The Germans had not really digested all this when Ms. Merkel took another major step: Her decision to let in one million refugees and migrants in 2015 was driven by generosity, altruism and a social responsibility — all very noble, but all done without much apparent concern for what the average German thought, or wanted.

For the common citizen, these developments boil down to one question: Where, in all those years, has the state protected my interests?

The German polling institute Allensbach found that one particular figure has made a sharp decline since the summer of 2015: the percentage of Germans who are optimistic about the future. It has plummeted from 60 to only 34. The researchers believe the lack of optimism stems from the difficulties involved in having taken in so many refugees at once.

Fears, psychologists say, tend to generalize. If you become concerned about too many foreigners, you are very likely to become afraid of economic downturn, too.

To be sure, this doesn’t make the Germans xenophobes or anti-Europeans. But it is why Mr. Schulz’s program, and the Social Democrats broadly, hit a nerve. “People have come to see globalization and refugees as attacks on their way of life and their values,” a leading Social Democrat told me. “Expect an emotional election campaign focusing on fairness, charity and feelings.”

This is where social policy gets a dash of identity policy. Morality matters. It might matter even more the richer a nation becomes. The more inequalities are tackled and eradicated, the more pressing the remaining inequalities appear.

Ms. Merkel has begun to speak about these challenges, too, but she’s following in Mr. Schulz’s footsteps. And she’s weighed down by her previous policy moves and the impression that she’s merely a pragmatist, willing to change direction as the polls dictate.

Mr. Schulz, as a man of Brussels, doesn’t have that baggage, nor did he face much competition among the Social Democratic leadership, many of whom are sullied from serving as junior partners in a coalition with Ms. Merkel’s Christian Democrats.

And while for some, service in the European Parliament might stain them as internationalist bureaucrats, Mr. Schulz is able to walk a fine line. Most Germans still believe in European unity; they just want to be led by someone who will put their interests first. “The Martin” and “The Donald” couldn’t be more different in character, but in this regard Mr. Schulz has certainly learned a lesson from America’s recent election.
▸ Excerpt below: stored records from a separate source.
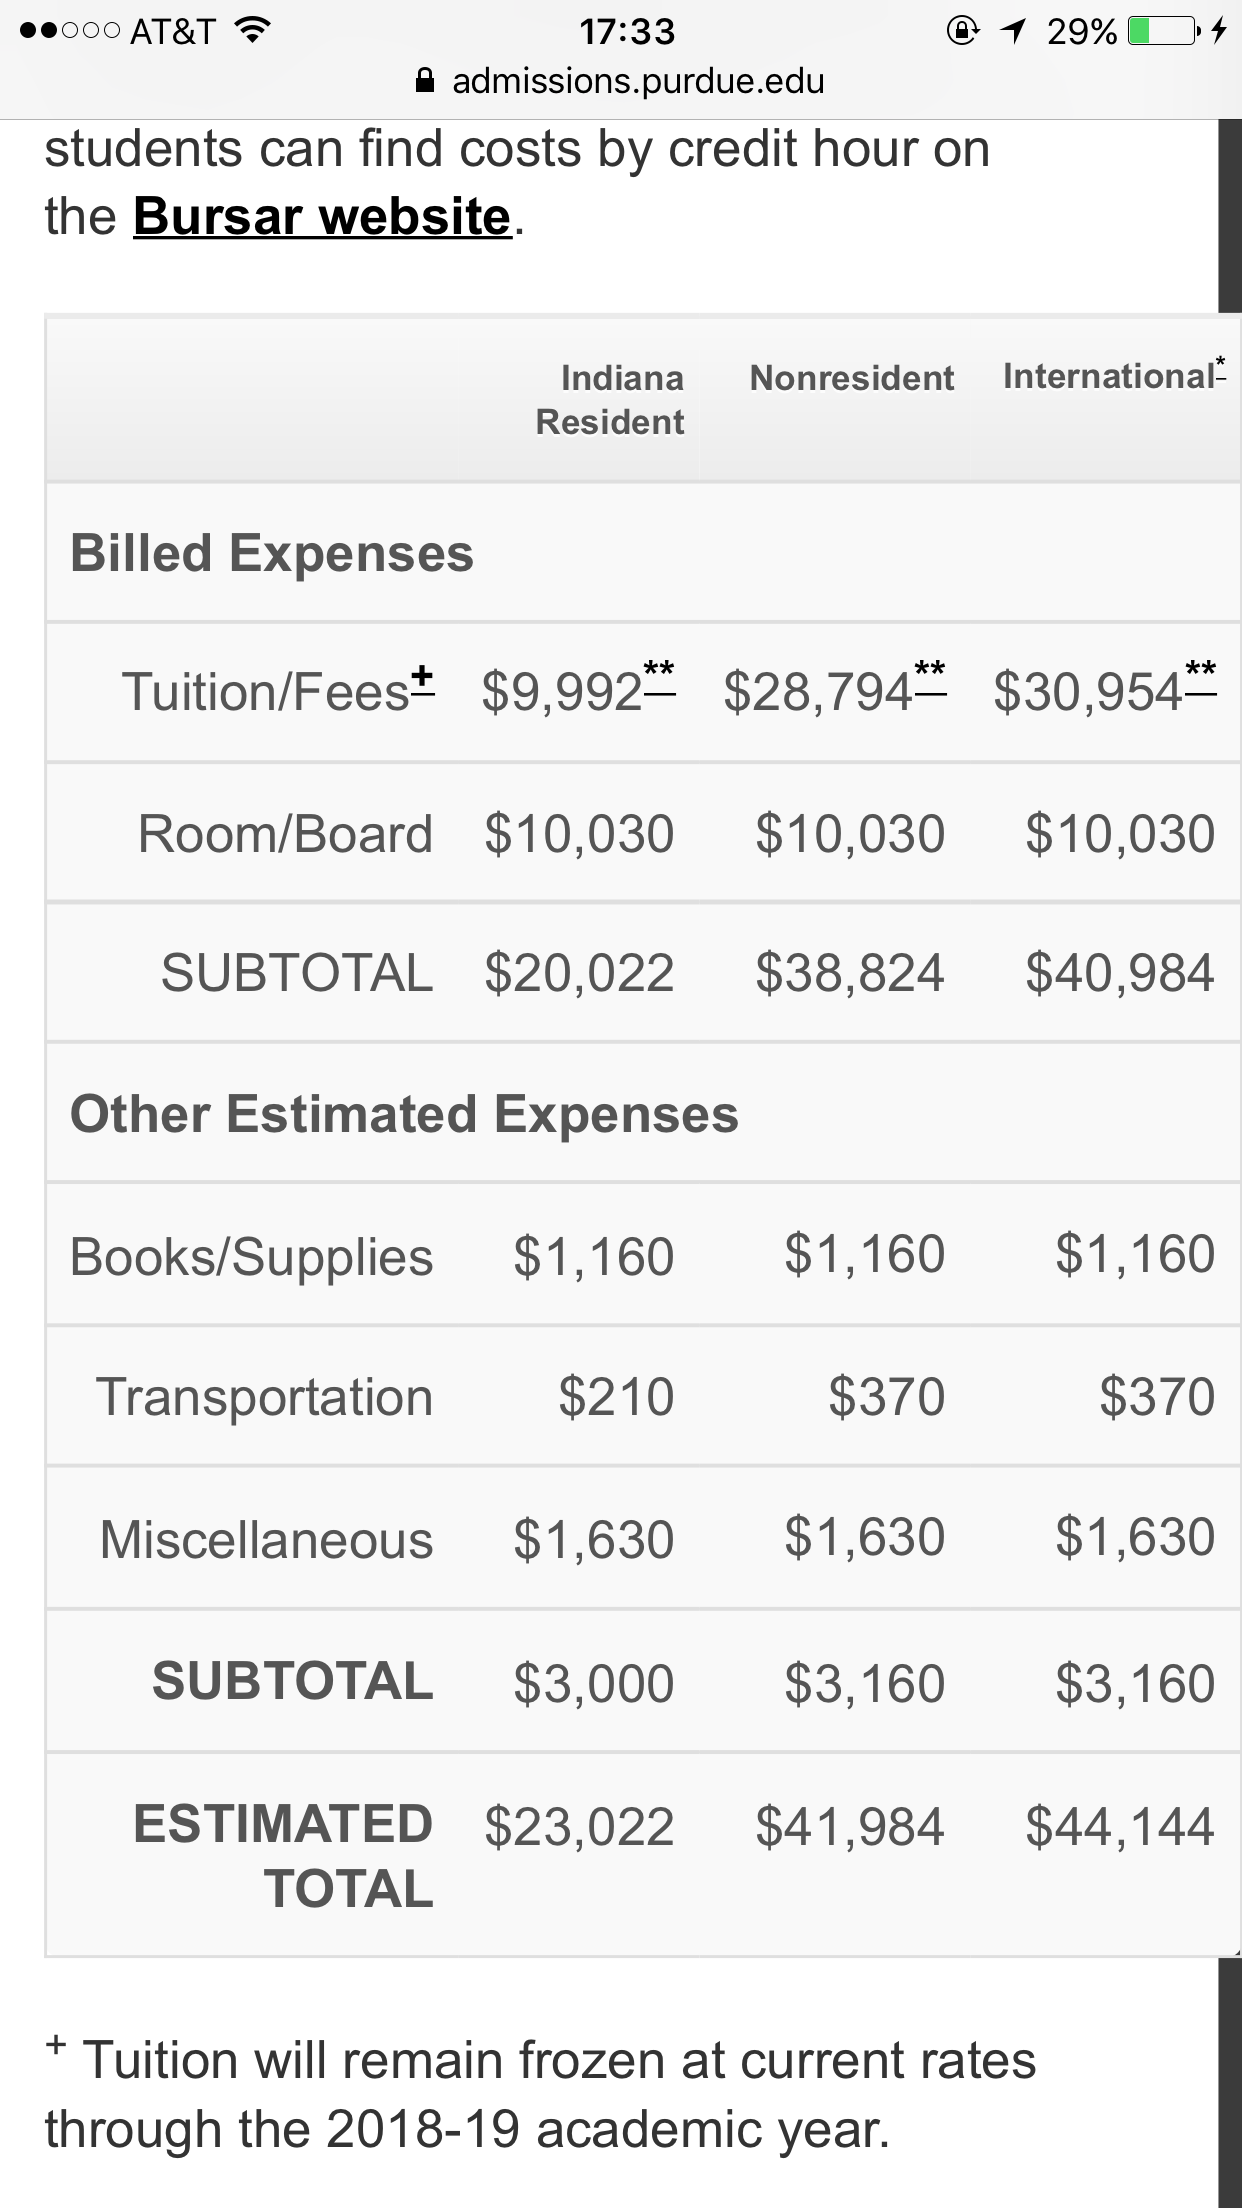Open the asterisk footnote beside International
Image resolution: width=1242 pixels, height=2208 pixels.
1220,367
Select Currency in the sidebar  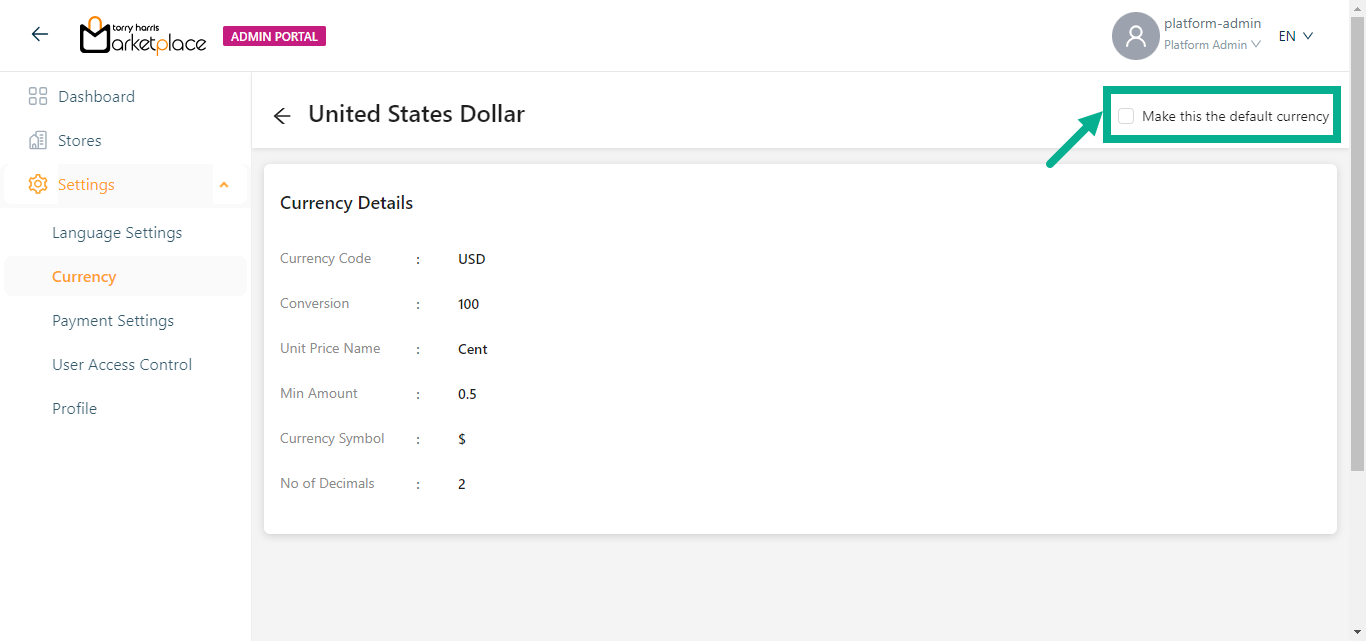[x=84, y=277]
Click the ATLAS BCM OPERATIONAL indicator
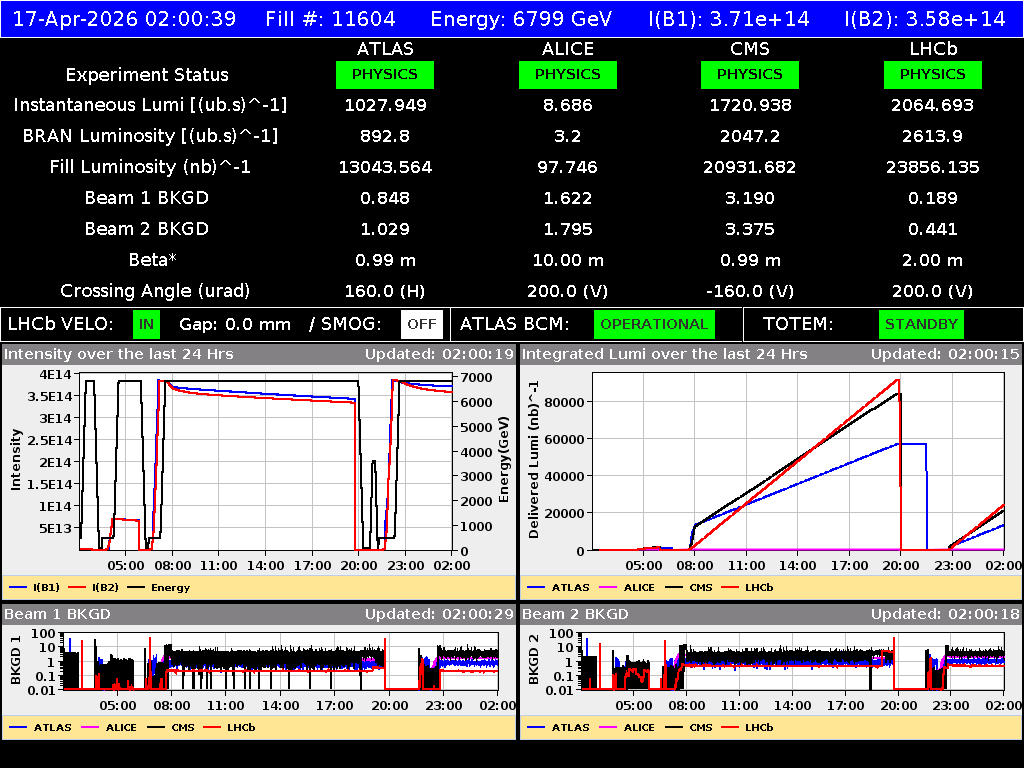The height and width of the screenshot is (768, 1024). click(654, 324)
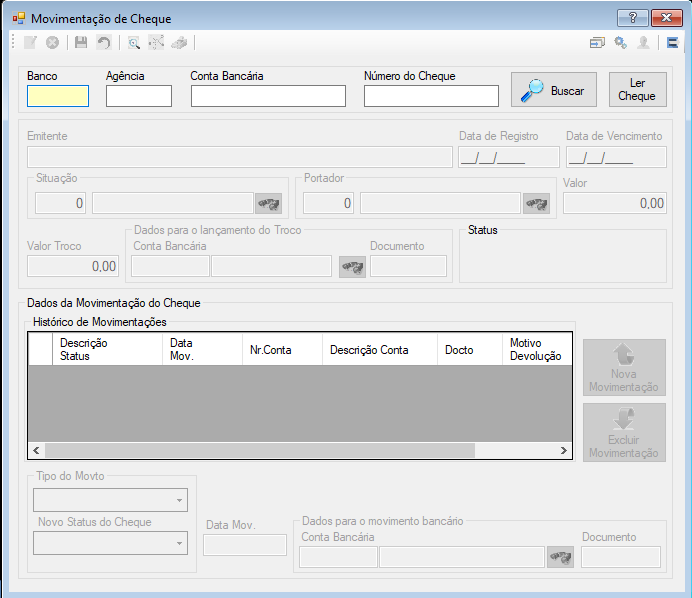Viewport: 692px width, 598px height.
Task: Click the Portador lookup binoculars button
Action: click(x=536, y=203)
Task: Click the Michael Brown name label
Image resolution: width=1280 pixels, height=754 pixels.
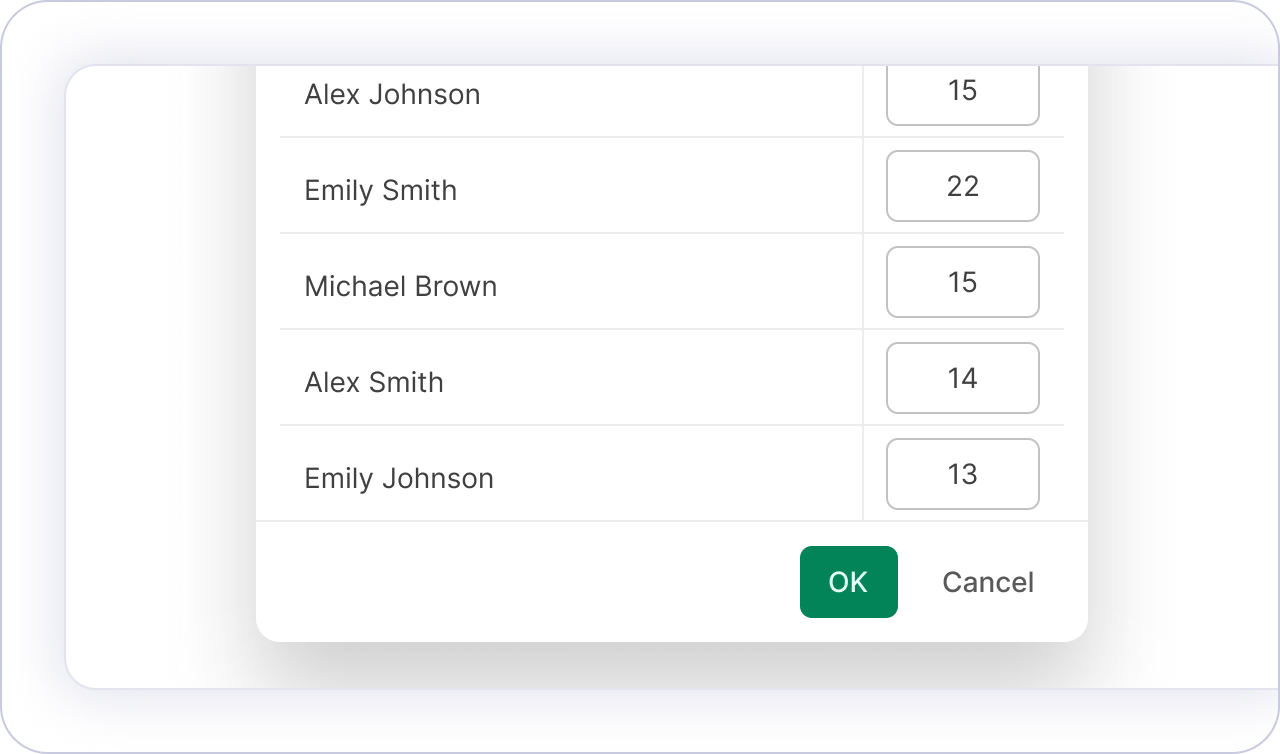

Being a heartfelt European, Mr. Schulz defends European integration more emotionally than Ms. Merkel does. Yet he also strives to make people feel at home in the nation-state again.

Yes, parts of Mr. Schulz’s tune might sound like nationalism. But it might just be Social Democracy taken out of the freezer, where it had been placed by the neoliberal left in the 1990s. With solidarity as its core promise, it could never do without the idea of a confined community.

Mr. Schulz is just de-icing this idea. While Ms. Merkel’s main message of the past years has been “I’ll protect others,” Mr. Schulz’s campaign message is “I’ll protect us.”

Jochen Bittner is a political editor for the weekly newspaper Die Zeit and a contributing opinion writer.